Big and small publishing houses have always been complementary systems. The big publishing houses cater to large audiences and publish books with broad appeal, so they can make use of the economies of scale. Small publishing houses cater to niche audiences that the big houses can't effectively reach, because their huge unwieldy infrastructure can't be supported on such a small market base.

It's like the difference between a broom and a toothbrush. They're both good at cleaning, but they aren't good at cleaning the same things.

The reason your indigenous literature needed to be put out by small press, is because it's a niche product. So its not the big publishing companies fault it wasn't happening... it just wasn't happening because nobody had thought to do it. Ignorance is the true enemy.

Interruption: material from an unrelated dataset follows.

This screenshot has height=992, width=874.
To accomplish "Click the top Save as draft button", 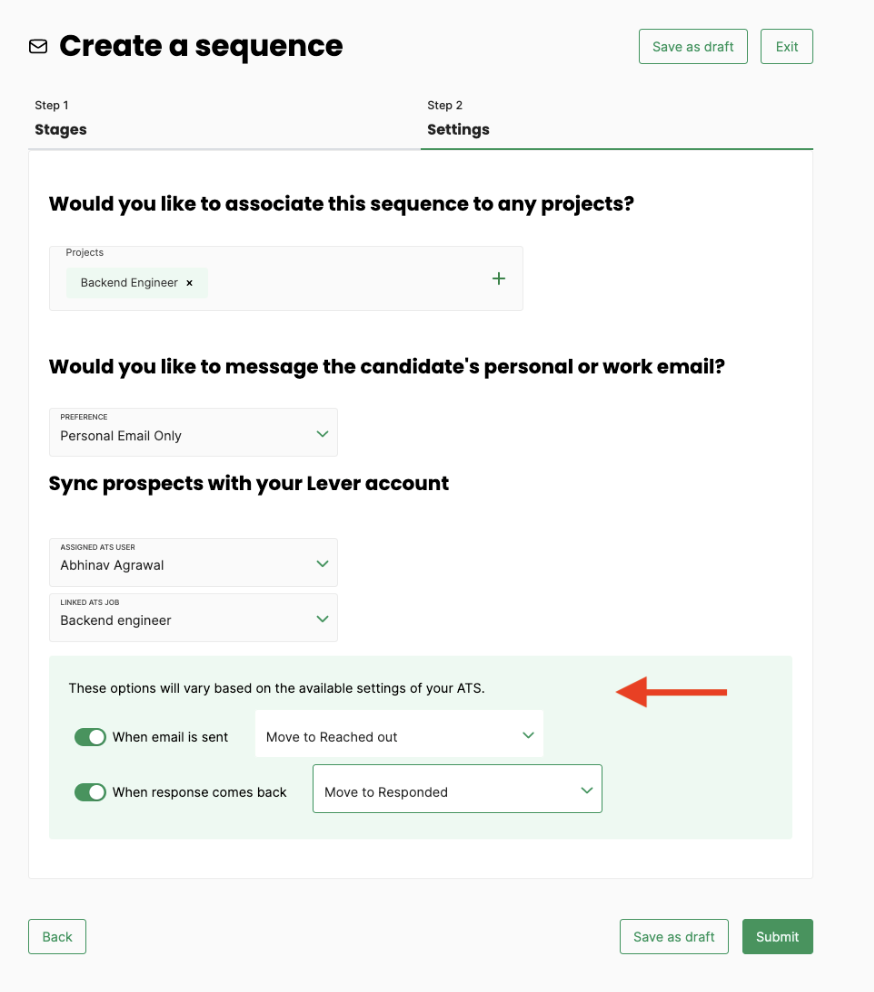I will click(693, 46).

But I am glad you appear to have started successful projects that carry out this important purpose, and I wish you all the best with your family business.

4amysisson
helmikuu 4, 2014, 9:27 am

^3 Well said.

I remember when MacAdam/Cage published the first edition of Audrey Niffenegger's The Time Traveler's Wife in hardcover. I am not a publishing insider by any means, but I got the distinct impression that they were totally blown away by the level of sales, and may not have known how to deal with things on that scale. So the paperback came out from a major house instead. MacAdam always specialized in odd literary titles that I'm sure most of the big houses had no interest in. But The Time Traveler's Wife caught on in a totally unexpected way.

5MaureenRoy
Muokkaaja: syyskuu 30, 2015, 4:43 pm

If you use a print-on-demand company like AuthorHouse, read your contract very carefully. My friend's book was published in November 2014, and you can buy the hardcover edition at any physical or digital bookstore, but you can only buy the paperback and e-book editions at Amazon.

Edit September 2015: The paperback edition is available everywhere this year, it just Took Awhile.